We extensively covered the vulnerability in the OpenSSL protocol that put three-quarters of the internet at security risk recently and came to be known as ‘Heartbleed.’ Now, a malware is being spread masquerading as a ‘Heartbleed Bug Removal Tool.’
Heartbleed itself is a vulnerability, not a virus which infects machines. In simpler words, it is simply a security loophole in the otherwise secure OpenSSL protocol. So the only solution to such a vulnerability was to patch it up in a subsequent version, which OpenSSL did.

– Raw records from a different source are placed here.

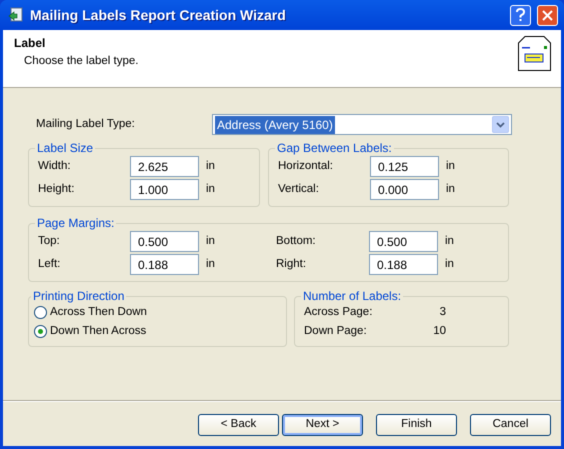 This screenshot has width=564, height=449. What do you see at coordinates (158, 16) in the screenshot?
I see `window-title: Mailing Labels Report Creation Wizard` at bounding box center [158, 16].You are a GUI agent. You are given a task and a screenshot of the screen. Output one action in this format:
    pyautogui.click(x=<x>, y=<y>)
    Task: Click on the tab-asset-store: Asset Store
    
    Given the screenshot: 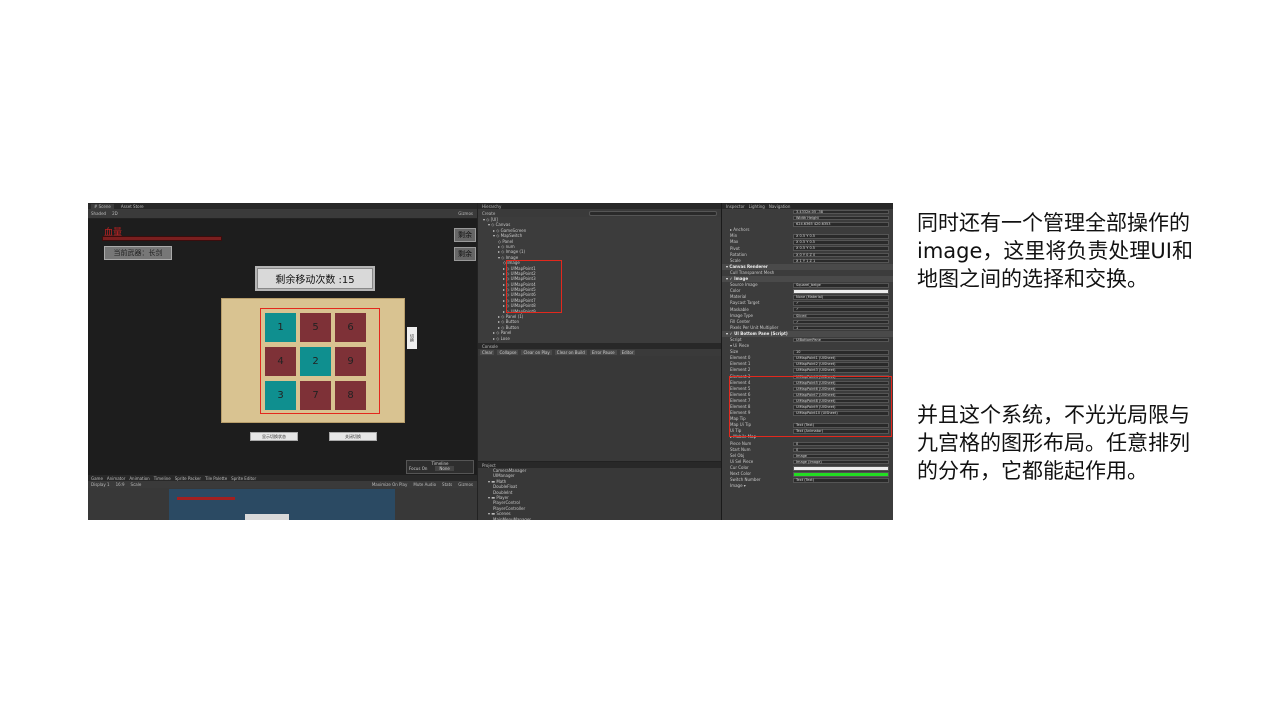 What is the action you would take?
    pyautogui.click(x=132, y=206)
    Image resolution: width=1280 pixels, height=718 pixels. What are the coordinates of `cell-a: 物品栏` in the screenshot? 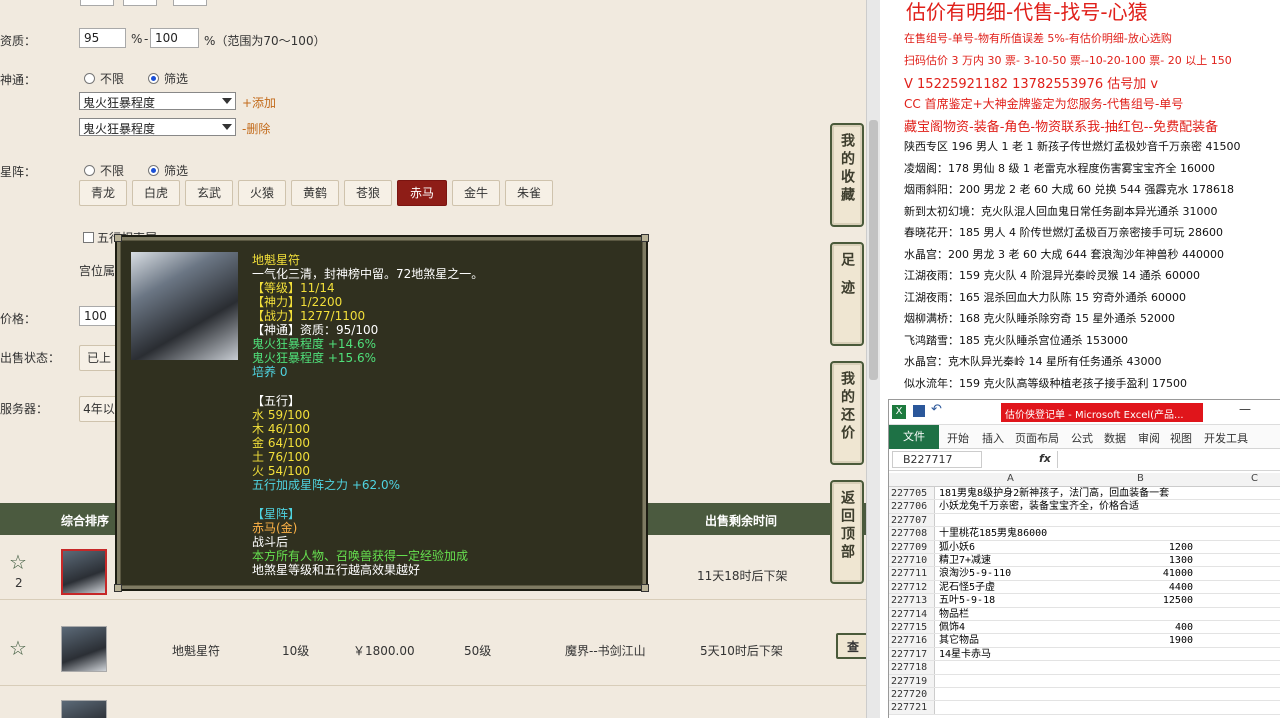 It's located at (954, 614).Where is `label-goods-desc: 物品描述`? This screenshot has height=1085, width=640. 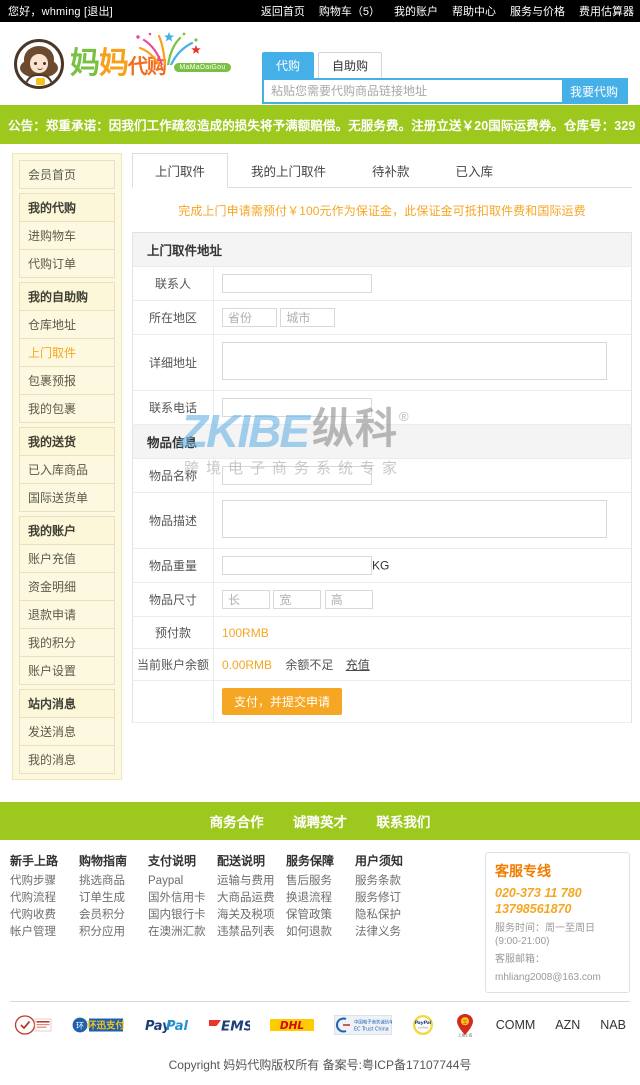 label-goods-desc: 物品描述 is located at coordinates (174, 520).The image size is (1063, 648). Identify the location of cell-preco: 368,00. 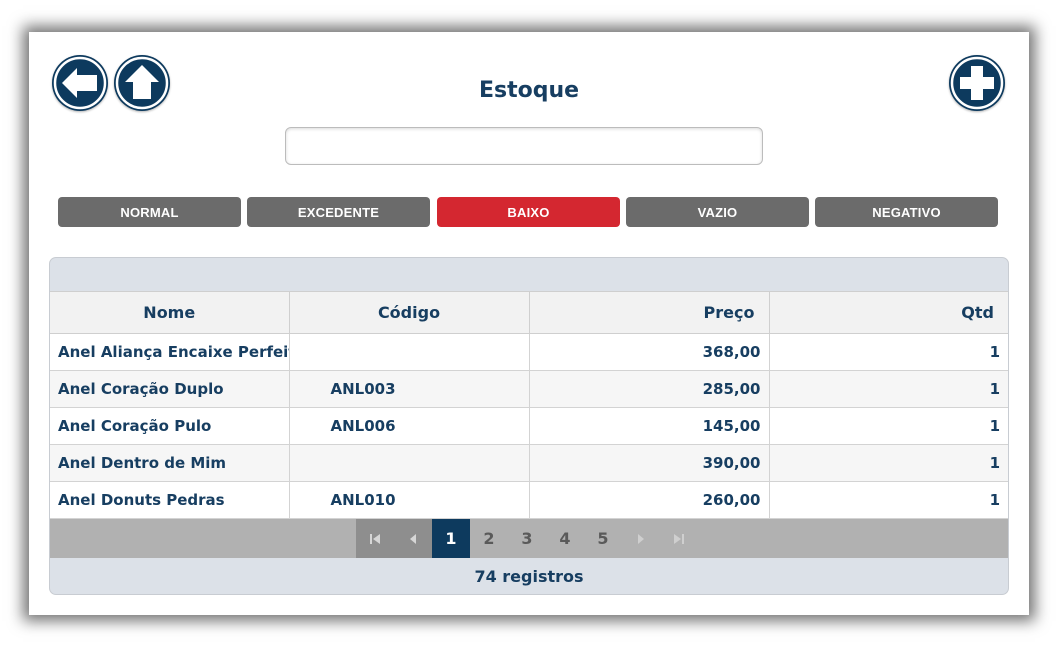
(650, 352).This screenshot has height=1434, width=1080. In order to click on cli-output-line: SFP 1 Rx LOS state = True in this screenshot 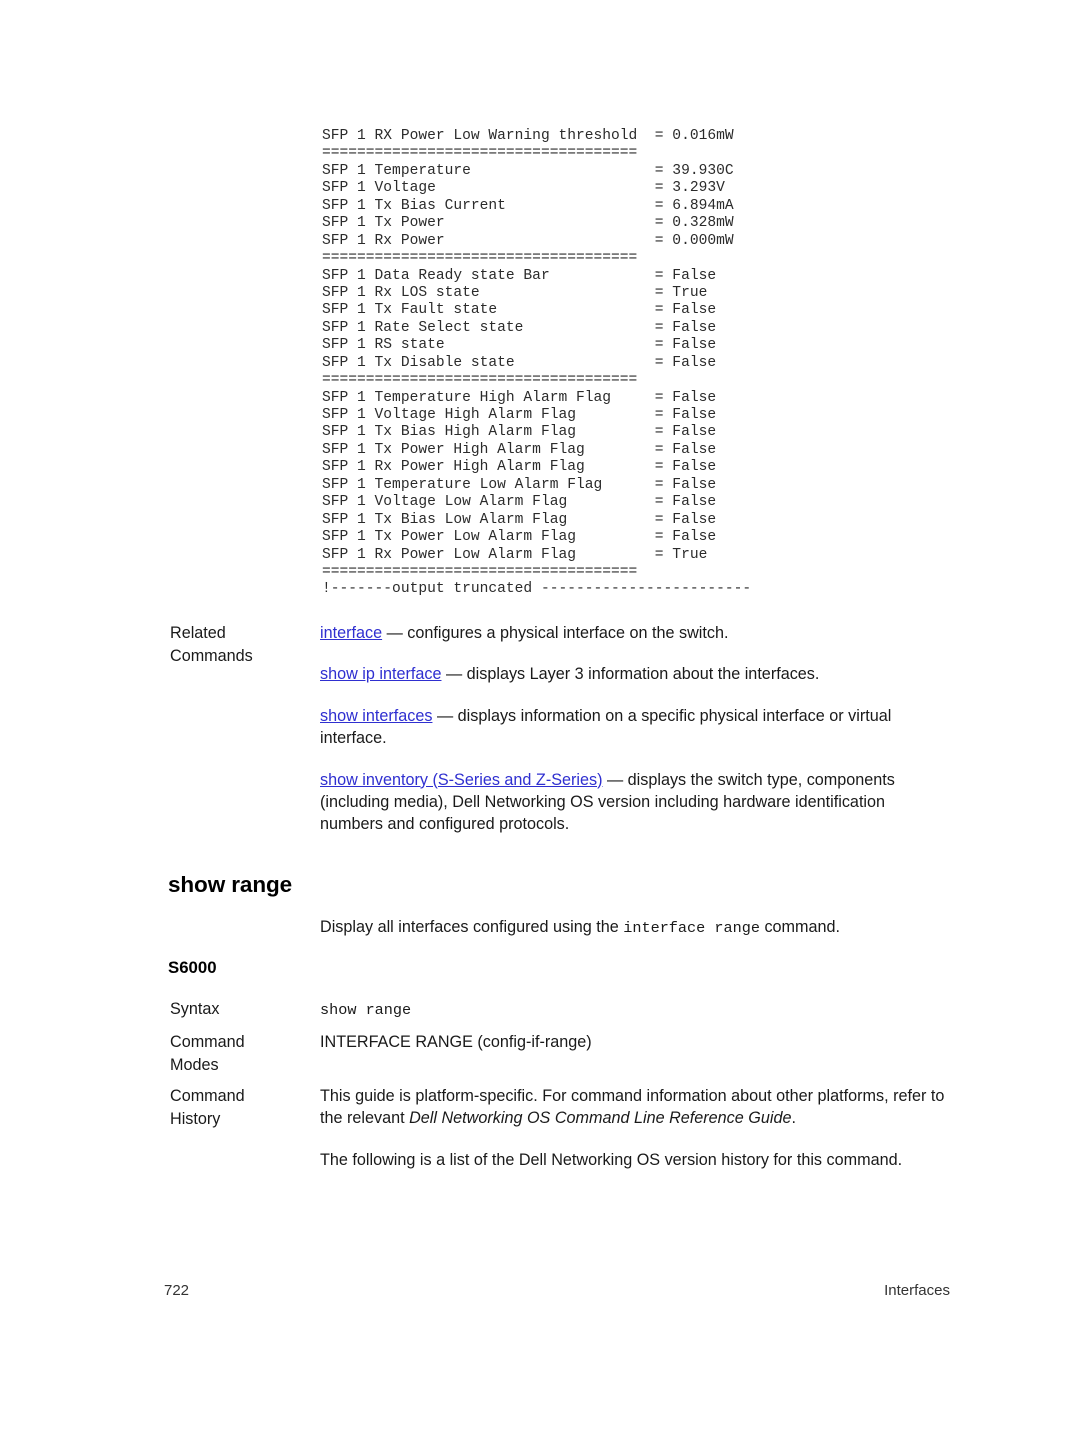, I will do `click(515, 292)`.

But a new spam campaign is trying to fool the naive users. Through extensive email spamming, people are told that the Heartbleed has ‘infected’ their machine and that they must run the bug removal tool in order to get rid of the virus. Attached to the email is what looks like a docx file, which many unwitting users download. Upon download, it turns out to be a zip file and once the file is unzipped, it contains a malicious.exe file which is shown as the real bug removal tool.
If a user runs malicious.exe, it automatically downloads an invisible keylogger in the background. At the same time, a progress bar appears on the screen which, upon completion, tells the user that his machine is not infected with the Heartbleed bug and that it’s safe. Meanwhile, the keylogger is in place and any keystrokes that the user enters on his machine are then recorded by the software. This makes the login information of online accounts, personal information, financial details and other data on that machine available to the authors of the malware.